ただというか、やはりというか、菅首相の話は空っぽだった。
自民党の谷垣総裁との党首討論の前半部分について、少しダイジェスト的に纏めてみると次のとおり。
谷垣 「社会保障と税の一体改革についての、総理のスケジュール感について伺いたい。4月には社会保障の改革案を纏める。6月には税制抜本改革を含んだ案を纏める、そして9月前後にはマニフェストの見直しもする。消費税を上げる前には、解散をして国民に信を問う。それでよいか?」(1:05-2:22)
菅 「大きなスケジュール感を持たなければならない。社会保障と税の一体改革は誰が総理でも避けて通れない。谷垣さんの質問に対しては、仰るとおり4月には社会保障のあるべき姿について提示する。6月には社会保障と税の一体改革の案を提示する。マニフェストについては、やれたもの、実行しているもの、実行が難しいものを分析して、難しいものに関しては、国民にしっかり説明し、理解していただく。」(2:26-6:29)
谷垣 「端的に答えてくれ(以後早口になる)。順序が逆だ。マニフェストが破綻している。これが色んな事の背後にある。この処理を後回しにするのは順序が違う。社会保障と税の一体改革について、わが党の野田たけし議員が予算委員会で、4月に社会保障を纏められなかったら責任を取るのかと聞いて、菅さんは頷いた。野田議員は出来なかったら責任を取って辞めるのかという問いかけただが、如何か?」(6:33-7:47)
菅 「順序が逆だというのは理解できない。我々の団塊の世代前後は社会保障の将来に不安感を持っている。同時に我々の子どもの世代、若い世代は、社会保障が受けられるのかという不信感を持っている。我々がやらなければならないのは、しっかりとした案を出して実行することではないか。4月に社会保障のあるべき姿を提示する。6月には税と一体となった改革案をお示しする。その時には、谷垣総裁、協議に乗っていただけるのかお尋ねしたい。」(7:51-9:35)
谷垣 「責任について答えてないが、何故聞いたかというと、税の問題について参院選で菅さんが提起した。10%の自民党の案を参考だと言ったが、秋になったら、引っ込めた。そしてまた持ち出してきた。我々は総理大臣が本気でこれをやる気があるのかというのを問いたいから聞いたのだ。それに答えないのは残念だ。6月に税の改革を含む案を作るといった。ならば4月の社会保障の案は、積算の根拠になるような詰まったものにならなければならない。当然考えているでしょうね?」(9:39-11:08)
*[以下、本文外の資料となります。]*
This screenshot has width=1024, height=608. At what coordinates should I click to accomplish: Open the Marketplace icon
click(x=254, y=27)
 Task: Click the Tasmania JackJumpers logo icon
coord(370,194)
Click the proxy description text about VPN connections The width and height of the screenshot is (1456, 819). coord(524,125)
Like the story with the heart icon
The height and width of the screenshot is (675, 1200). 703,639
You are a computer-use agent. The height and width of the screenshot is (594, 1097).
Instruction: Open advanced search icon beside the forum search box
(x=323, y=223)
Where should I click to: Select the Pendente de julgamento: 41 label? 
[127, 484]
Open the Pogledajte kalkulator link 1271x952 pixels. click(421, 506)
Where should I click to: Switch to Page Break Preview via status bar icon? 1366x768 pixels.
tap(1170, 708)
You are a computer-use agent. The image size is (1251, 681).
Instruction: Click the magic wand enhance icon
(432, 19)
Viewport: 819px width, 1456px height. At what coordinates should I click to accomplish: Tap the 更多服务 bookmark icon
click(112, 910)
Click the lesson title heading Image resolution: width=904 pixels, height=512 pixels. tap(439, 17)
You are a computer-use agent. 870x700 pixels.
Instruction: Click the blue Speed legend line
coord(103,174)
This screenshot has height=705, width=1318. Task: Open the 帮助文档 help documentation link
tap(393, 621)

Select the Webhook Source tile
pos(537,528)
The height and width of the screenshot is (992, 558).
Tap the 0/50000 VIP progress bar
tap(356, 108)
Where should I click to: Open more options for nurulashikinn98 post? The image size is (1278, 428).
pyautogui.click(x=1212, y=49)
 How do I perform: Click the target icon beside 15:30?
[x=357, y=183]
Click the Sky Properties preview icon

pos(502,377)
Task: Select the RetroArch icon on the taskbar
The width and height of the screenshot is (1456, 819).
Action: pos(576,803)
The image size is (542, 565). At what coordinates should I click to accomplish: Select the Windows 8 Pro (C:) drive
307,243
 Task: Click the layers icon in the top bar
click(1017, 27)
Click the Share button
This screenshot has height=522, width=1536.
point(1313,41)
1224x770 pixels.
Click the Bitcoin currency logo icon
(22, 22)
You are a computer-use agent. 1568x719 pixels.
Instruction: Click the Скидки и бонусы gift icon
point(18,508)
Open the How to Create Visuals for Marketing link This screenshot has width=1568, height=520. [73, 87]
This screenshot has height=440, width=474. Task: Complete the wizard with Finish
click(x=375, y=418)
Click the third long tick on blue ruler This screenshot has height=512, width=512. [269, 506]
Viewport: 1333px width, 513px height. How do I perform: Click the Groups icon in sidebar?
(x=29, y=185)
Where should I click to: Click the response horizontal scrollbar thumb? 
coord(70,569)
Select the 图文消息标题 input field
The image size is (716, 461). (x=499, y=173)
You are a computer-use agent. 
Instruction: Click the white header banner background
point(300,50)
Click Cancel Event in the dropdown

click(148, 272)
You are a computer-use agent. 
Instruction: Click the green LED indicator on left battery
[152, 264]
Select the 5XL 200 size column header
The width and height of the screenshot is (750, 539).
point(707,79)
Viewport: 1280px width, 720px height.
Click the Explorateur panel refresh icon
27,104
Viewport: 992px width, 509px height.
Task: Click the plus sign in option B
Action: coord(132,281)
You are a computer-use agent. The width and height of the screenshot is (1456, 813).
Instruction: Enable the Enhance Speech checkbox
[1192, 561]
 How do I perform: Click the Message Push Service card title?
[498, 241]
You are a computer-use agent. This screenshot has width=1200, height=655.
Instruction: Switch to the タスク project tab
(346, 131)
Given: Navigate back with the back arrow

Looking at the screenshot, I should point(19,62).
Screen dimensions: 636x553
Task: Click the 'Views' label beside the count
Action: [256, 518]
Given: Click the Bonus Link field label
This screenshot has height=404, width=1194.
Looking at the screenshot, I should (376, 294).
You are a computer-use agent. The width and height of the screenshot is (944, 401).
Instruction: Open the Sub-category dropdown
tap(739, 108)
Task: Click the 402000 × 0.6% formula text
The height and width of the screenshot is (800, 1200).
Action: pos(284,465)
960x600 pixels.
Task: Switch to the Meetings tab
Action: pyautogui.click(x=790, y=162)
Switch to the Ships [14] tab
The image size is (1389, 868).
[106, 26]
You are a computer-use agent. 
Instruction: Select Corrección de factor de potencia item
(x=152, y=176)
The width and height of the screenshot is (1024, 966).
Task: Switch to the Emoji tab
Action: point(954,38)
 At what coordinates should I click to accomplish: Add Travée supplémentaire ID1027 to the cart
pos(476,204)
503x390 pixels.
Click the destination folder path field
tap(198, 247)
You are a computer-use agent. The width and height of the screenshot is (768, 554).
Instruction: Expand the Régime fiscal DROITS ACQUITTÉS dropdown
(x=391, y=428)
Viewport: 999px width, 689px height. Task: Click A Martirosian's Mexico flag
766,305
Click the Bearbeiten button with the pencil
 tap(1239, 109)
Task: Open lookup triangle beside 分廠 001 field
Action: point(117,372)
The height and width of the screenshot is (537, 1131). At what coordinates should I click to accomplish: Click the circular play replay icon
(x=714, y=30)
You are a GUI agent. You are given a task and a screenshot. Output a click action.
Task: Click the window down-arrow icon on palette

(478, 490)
菅 「参議選で出したのはそのとおりだが、秋に引っ込めたというのは間違っている。直ぐにでも消費税を上げるという風に誤解され、参院選で厳しい結果になった責任を感じたから、もう一度党内でしっかりと協議した上で、改めて社会保障の5原則の考え方をまとめ、4月に多くの意見を聞きながらあるべき姿を提示する。6月に税との一体改革を示す。私だけに答えろいうのではなくて、谷垣さんも、案を出したら協議に乗ってくれるのか答えてくれ」(11:12-13:17)
谷垣 「だから、もう少し具体的なスケジュールを聞いてお答えすると言ってるでしょ?菅さんは強弁したけれど、、問題は国民はそう思っていない。参院選で迷走して、そのあと引っ込めたと思ってる。こういうことはトップリーダーがどれだけやる気なのかにかかっている。皆見ている。だから、職を賭してやるのか。きちっとしたものを出すのか、それを聞いたのに、責任については直接答えないし、4月にどういうものを出すのかも答えなかった。非常に曖昧だ。4月には税の積算根拠になるものを出すんですね。そこだけ答えてくれ。」(13:21-14:20)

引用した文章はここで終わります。